Staat und Kirche: Streit ums Kirchenasyl

von Renate Haller

Renate Haller

Aktuell gibt es in Deutschland 200 Asyle mit 359 Menschen. Gemessen an früheren Jahren ist das eine hohe Zahl. Sie ist dem beklagenswerten Zustand der Welt geschuldet, einer Fülle von Kriegen, die Menschen in die Flucht treiben. Und wo viele Menschen flüchten, ist es naheliegend, dass nicht jede Flucht nach den Buchstaben des Gesetzes beendet werden kann. Um genau solche Fälle geht es beim Kirchenasyl.

Mehrheitlich handelt es sich um sogenannte Dublinfälle. Das sind Menschen, die in Deutschland Asyl beantragen möchten, obwohl sie in einem anderen Land zuerst europäischen Boden betreten haben. Nach der Dublinverordnung müssen sie ihr Asylverfahren dort betreiben. Nun sind die Bedingungen in Europa sehr unterschiedlich. In Italien, Ungarn, Griechenland oder Rumänien gibt es keinerlei Hilfen für Flüchtlinge. Schwer traumatisierte Menschen leben auf der Straße, wissen nicht, woher die nächste Mahlzeit oder medizinische Versorgung kommt. Schafft es der deutsche Staat nicht, sie innerhalb von sechs Monaten abzuschieben, obwohl ihr Aufenthaltsort – wie beim Kirchenasyl – bekannt ist, können sie in Deutschland Asyl beantragen.

Das Bundesamt für Migration und Flüchtlinge plant nun, die Menschen im Kirchenasyl als flüchtig einzustufen und die Frist auf 18 Monate zu verlängern, um so mehr Zeit für die Abschiebung zu haben. Das würde bedeuten, dass Gemeinden die Menschen nicht sechs, sondern 18 Monate lang betreuen müssen. Entsprechend verärgert reagieren die Kirchen. Innenminister Thomas de Maizière erklärt, er lehne das Kirchenasyl „prinzipiell und fundamental ab“. Die Kirchen dürften sich nicht über das Gesetz stellen. Damit hat er recht. Selbstverständlich sind auch die Kirchen an das Gesetz gebunden. Genau deshalb werden Kirchenasyle den Behörden gemeldet, damit die betroffenen Menschen eben nicht als flüchtig eingestuft werden.

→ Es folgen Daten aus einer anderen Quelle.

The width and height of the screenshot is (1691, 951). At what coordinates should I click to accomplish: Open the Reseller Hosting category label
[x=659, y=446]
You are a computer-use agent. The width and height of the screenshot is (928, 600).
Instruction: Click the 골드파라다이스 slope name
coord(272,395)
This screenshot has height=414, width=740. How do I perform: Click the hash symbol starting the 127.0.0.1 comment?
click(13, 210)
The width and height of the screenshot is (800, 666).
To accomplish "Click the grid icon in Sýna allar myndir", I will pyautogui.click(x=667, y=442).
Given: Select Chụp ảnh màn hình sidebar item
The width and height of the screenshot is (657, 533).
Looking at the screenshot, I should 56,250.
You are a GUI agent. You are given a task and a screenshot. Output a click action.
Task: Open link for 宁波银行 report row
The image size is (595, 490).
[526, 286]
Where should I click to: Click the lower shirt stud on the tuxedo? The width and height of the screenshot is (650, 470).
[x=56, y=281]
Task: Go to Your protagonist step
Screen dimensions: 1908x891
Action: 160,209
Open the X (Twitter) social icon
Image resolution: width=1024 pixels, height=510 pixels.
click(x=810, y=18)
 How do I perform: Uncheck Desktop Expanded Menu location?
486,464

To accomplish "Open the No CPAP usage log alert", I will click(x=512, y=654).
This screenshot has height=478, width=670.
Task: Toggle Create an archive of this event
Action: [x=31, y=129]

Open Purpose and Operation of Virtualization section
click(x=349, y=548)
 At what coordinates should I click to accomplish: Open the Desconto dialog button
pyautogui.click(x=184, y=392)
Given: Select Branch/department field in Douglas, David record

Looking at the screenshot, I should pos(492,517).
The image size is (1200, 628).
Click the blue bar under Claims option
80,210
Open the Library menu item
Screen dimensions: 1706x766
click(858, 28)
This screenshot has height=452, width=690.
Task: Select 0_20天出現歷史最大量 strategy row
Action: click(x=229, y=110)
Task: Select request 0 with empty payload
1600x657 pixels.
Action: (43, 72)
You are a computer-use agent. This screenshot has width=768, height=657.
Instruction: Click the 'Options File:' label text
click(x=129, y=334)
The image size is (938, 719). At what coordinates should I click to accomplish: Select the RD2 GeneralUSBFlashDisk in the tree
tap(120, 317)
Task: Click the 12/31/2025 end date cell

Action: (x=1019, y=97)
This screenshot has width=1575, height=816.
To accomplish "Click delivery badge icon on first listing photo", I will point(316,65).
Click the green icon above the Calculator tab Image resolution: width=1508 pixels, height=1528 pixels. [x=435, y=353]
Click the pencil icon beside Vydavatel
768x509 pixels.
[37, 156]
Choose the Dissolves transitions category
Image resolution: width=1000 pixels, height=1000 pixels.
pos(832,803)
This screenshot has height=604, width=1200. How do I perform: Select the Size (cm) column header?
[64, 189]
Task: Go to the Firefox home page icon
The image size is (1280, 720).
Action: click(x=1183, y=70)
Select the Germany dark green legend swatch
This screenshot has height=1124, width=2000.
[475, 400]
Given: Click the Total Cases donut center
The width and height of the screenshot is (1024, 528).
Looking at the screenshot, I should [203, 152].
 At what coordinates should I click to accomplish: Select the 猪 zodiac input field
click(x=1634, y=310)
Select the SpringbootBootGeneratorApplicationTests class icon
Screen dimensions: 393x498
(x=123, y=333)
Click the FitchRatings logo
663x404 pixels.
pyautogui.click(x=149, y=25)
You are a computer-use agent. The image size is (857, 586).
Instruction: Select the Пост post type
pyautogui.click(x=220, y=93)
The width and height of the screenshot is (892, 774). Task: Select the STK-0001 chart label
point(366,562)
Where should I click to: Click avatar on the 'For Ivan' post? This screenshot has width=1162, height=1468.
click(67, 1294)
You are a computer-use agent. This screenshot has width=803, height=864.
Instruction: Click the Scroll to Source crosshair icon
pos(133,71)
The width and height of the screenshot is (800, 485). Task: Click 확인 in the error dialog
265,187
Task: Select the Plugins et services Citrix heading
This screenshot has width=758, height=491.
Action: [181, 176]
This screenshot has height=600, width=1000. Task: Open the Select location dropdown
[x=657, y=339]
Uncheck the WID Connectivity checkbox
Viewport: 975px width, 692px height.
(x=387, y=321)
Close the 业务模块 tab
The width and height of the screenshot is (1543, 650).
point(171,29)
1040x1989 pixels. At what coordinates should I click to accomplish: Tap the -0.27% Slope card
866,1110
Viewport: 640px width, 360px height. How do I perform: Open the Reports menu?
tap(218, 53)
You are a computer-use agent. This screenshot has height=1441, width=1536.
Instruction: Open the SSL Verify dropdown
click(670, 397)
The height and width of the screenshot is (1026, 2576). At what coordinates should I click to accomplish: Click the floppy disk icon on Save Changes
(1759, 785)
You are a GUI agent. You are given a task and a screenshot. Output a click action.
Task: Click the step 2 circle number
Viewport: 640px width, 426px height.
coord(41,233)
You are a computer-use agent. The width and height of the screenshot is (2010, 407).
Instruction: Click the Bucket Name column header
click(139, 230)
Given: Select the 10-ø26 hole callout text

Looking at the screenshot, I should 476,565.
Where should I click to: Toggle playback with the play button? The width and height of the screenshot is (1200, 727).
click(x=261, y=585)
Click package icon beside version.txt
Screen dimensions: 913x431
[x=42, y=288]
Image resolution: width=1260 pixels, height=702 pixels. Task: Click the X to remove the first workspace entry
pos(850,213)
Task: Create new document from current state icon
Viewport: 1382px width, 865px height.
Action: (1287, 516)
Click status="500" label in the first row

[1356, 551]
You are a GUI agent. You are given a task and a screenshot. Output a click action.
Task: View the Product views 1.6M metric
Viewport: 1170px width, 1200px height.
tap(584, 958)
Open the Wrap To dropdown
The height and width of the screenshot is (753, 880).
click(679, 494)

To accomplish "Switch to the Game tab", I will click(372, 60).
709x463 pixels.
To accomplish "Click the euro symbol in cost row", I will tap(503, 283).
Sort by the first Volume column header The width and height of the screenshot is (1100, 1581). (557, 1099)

Beim Kirchenasyl knüpfen die Schutzsuchenden an eine uralte Tradition an. Bereits zu biblischen Zeiten flüchteten Menschen in Gotteshäuser und an heilige Stätten, um sich der Verfolgung zu entziehen und sich dem Schutz Gottes zu unterstellen. Ein Recht auf diesen Schutzraum gibt es heute nicht, wohl aber eine stille Übereinkunft zwischen Kirche und Staat. In aller Regel akzeptiert der Staat den Schutzraum und lässt den Gemeinden Zeit, einen Fall neu zu beleuchten und nach Recht zu suchen.

Damit sind die Gemeinden höchst erfolgreich. Mit 80 Prozent wird die Zahl der erfolgreich beendeten Kirchenasyle beziffert. Mal wird ein Abschiebehindernis anerkannt, mal gibt es ein dauerhaftes Bleiberecht. Beteiligt sind an diesen 80 Prozent die ­Behörden, die den jeweiligen Fall abschließend entscheiden. Minister de Maizière sollte sich einmal fragen, ­warum es nur mithilfe engagierter Bürger möglich ist, zu solchen ­Ergebnissen zu kommen.